Communication between polypeptide chains in aspartate transcarbamoylase. Conformational changes at the active sites of unliganded chains resulting from ligand binding to other chains.

Abstract

A largely inactive derivative of the catalytic subunit of Escherichia coli aspartate transcarbamoylase containing trinitrophenyl groups on lysine 83 and 84 was used to study communication between polypeptide chains in the holoenzyme and the isolated catalytic trimers. Addition of native regulatory dimers to the derivative yielded a holoenzyme-like complex of low activity which exhibited sigmoidal kinetics and was inhibited by CTP and activated by ATP. The binding of CTP and ATP to the regulatory subunits caused significant and opposite changes in the absorption spectrum resulting from changes in the environment of the sensitive chromophores at the active sites.
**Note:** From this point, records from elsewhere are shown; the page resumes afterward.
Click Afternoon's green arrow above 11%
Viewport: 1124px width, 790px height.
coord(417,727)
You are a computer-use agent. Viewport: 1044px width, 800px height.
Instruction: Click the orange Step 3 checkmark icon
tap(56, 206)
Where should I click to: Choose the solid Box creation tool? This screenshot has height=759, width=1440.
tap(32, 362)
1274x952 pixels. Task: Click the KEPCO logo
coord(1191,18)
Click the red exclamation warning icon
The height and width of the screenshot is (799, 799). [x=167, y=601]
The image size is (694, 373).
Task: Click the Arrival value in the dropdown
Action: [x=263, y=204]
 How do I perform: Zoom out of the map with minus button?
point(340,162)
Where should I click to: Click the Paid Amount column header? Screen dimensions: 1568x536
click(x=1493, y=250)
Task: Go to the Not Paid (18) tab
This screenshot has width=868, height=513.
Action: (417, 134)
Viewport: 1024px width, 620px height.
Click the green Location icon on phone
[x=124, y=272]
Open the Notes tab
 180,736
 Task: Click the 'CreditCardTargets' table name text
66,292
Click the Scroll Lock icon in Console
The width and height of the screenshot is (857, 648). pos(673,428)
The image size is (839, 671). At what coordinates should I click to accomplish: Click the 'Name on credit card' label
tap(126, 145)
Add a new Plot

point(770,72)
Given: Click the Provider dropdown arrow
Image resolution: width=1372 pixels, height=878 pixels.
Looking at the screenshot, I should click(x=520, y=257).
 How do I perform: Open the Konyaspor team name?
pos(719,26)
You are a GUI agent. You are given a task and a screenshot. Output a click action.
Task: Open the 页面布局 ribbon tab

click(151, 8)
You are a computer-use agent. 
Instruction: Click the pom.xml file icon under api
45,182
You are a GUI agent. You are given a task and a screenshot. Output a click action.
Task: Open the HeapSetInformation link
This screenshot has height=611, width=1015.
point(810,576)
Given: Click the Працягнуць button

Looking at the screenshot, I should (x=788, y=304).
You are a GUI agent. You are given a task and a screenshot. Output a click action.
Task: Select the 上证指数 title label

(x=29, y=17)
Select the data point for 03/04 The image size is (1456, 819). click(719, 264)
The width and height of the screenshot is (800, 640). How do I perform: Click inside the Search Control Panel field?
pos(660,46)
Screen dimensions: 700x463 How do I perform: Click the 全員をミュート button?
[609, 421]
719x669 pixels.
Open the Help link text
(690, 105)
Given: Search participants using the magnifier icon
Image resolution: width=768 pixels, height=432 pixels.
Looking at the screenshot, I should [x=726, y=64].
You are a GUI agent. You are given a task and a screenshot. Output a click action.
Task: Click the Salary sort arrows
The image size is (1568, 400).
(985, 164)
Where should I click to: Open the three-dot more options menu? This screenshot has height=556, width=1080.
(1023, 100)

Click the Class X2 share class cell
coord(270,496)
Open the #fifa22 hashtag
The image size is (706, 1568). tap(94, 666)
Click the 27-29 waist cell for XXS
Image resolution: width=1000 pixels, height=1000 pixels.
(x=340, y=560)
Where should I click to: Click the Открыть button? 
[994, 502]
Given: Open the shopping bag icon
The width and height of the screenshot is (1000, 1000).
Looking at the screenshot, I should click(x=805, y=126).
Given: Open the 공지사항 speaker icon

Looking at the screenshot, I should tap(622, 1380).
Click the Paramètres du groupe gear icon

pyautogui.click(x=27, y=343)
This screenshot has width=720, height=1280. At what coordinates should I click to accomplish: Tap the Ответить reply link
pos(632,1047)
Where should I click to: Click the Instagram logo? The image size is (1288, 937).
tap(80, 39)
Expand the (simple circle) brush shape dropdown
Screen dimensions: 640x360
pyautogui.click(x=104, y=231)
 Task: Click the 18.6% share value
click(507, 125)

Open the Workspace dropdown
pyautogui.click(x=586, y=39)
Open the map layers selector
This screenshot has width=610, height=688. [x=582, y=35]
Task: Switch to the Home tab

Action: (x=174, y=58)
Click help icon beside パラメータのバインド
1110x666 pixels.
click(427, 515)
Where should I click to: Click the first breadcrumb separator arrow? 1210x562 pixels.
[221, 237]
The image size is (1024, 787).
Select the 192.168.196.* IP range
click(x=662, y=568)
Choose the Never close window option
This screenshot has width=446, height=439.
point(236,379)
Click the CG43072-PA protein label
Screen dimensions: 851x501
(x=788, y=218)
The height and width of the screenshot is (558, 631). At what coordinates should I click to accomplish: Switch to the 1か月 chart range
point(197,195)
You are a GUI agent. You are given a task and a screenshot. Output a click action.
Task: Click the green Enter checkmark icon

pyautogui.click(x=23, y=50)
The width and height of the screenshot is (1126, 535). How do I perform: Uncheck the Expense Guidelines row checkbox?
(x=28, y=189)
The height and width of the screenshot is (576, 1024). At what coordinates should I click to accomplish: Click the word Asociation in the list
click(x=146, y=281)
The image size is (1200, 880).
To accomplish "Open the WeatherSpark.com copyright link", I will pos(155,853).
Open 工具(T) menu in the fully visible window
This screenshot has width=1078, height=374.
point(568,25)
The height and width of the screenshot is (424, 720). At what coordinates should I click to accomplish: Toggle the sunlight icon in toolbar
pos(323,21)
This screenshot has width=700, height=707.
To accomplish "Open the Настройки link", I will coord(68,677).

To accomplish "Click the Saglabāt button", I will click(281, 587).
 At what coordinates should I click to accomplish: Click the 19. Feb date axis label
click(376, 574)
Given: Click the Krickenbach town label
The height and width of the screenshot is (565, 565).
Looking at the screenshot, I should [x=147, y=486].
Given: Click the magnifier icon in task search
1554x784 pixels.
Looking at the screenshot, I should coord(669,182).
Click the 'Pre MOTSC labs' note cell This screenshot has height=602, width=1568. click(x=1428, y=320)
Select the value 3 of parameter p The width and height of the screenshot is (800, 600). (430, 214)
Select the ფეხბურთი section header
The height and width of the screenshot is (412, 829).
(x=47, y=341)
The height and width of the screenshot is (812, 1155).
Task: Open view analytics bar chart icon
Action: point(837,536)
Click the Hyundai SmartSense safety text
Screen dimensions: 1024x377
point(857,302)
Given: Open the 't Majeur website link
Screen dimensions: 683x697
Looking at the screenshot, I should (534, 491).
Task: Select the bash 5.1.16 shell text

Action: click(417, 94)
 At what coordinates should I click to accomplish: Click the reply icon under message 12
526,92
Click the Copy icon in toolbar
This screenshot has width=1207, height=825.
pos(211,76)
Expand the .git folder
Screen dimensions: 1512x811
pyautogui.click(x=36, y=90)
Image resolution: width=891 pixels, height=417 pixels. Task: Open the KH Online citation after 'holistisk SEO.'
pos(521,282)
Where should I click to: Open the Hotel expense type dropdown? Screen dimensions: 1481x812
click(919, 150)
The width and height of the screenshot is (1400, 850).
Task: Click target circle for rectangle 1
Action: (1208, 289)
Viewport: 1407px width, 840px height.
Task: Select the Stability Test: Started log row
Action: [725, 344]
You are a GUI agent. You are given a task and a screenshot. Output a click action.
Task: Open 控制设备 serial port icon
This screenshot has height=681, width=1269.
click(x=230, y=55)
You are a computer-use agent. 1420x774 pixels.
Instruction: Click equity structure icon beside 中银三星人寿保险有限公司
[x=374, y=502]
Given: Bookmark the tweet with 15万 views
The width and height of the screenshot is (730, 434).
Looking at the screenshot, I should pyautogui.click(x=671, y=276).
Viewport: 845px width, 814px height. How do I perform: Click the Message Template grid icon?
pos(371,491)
In allosteric hybrid molecules containing one native and one trinitrophenylated catalytic subunit, along with native regulatory subunits, the binding of a bisubstrate analog, N-(phosphonacetyl)-L-aspartate, to the native catalytic subunit resulted in a perturbation of the spectrum of the chromophore on the unliganded modified chains. Thus the conformational changes associated with the allosteric transition responsible for both heterotropic and homotropic effects are propagated from the sites of ligand binding to the active sites of unliganded distant chains. In addition to the communication from regulatory chains to catalytic chains and the cross-talk from one catalytic subunit to the other, communication between individual catalytic chains in isolated trimers was also demonstrated. By constructing hybrid trimers containing one trinitrophenylated chain and two native chains, we could detect a change in the environment of the chromophore upon the binding of the bisubstrate analog to the native chains.